Write out again, unchanged, the line that has "This screenshot has height=504, width=1070." and each following line through the end of the entries below; leave pictures out.

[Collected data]
● ● ●

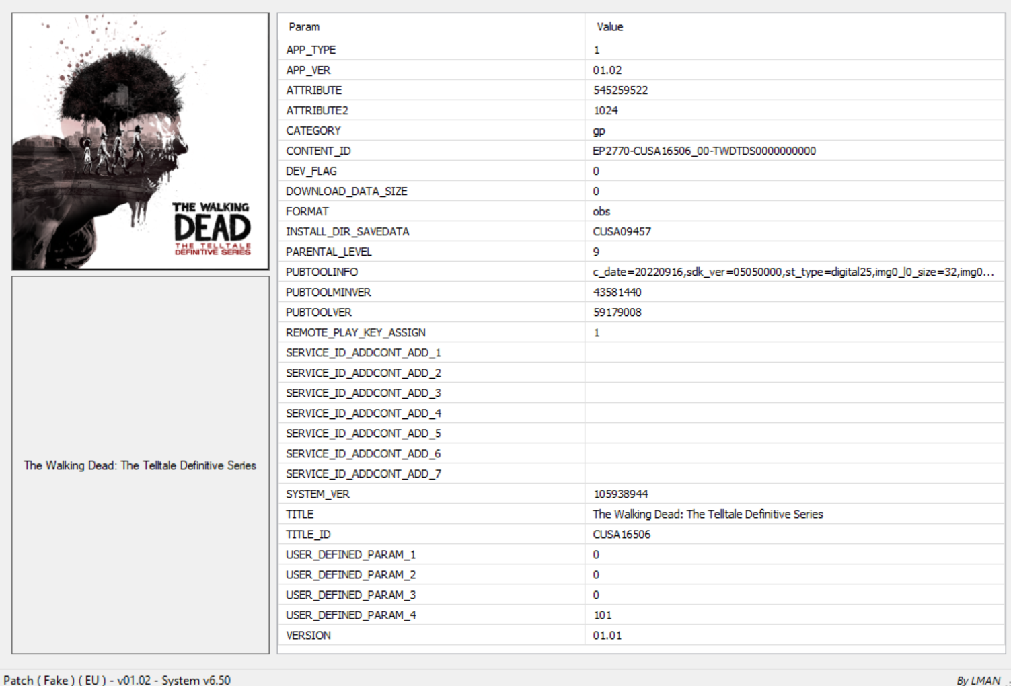Screen dimensions: 1011x686
Task: Select the CATEGORY parameter row
Action: (x=313, y=130)
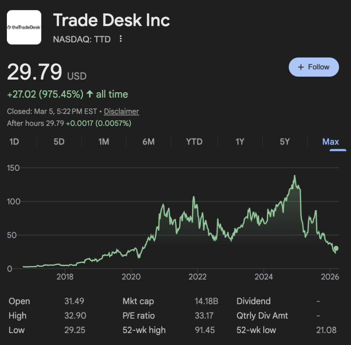Click the 2024 label on chart axis
Image resolution: width=351 pixels, height=345 pixels.
[263, 277]
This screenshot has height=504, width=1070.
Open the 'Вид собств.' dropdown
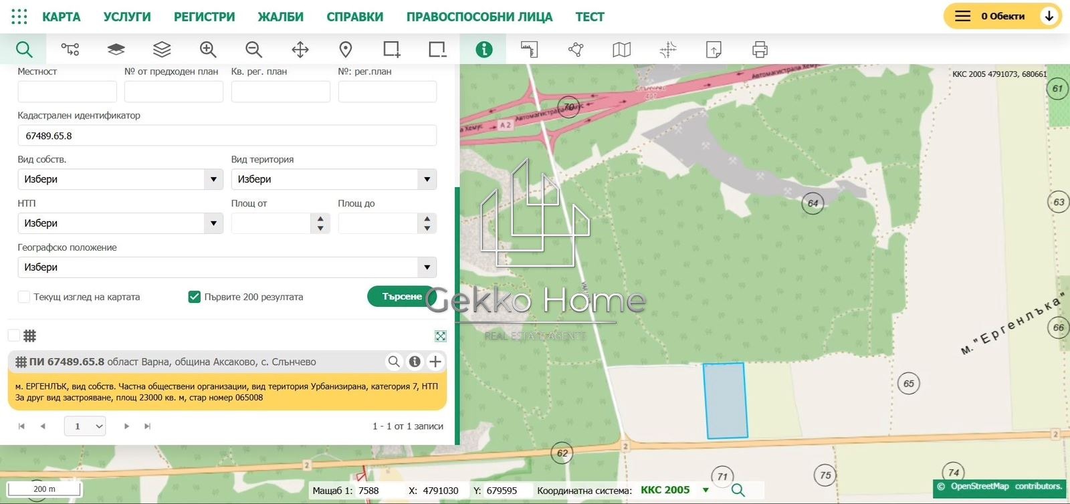[x=120, y=179]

● ● ●

RESULT OF THE EXERCISE:
This screenshot has height=504, width=1070.
Open the 'Вид собств.' dropdown
[x=120, y=179]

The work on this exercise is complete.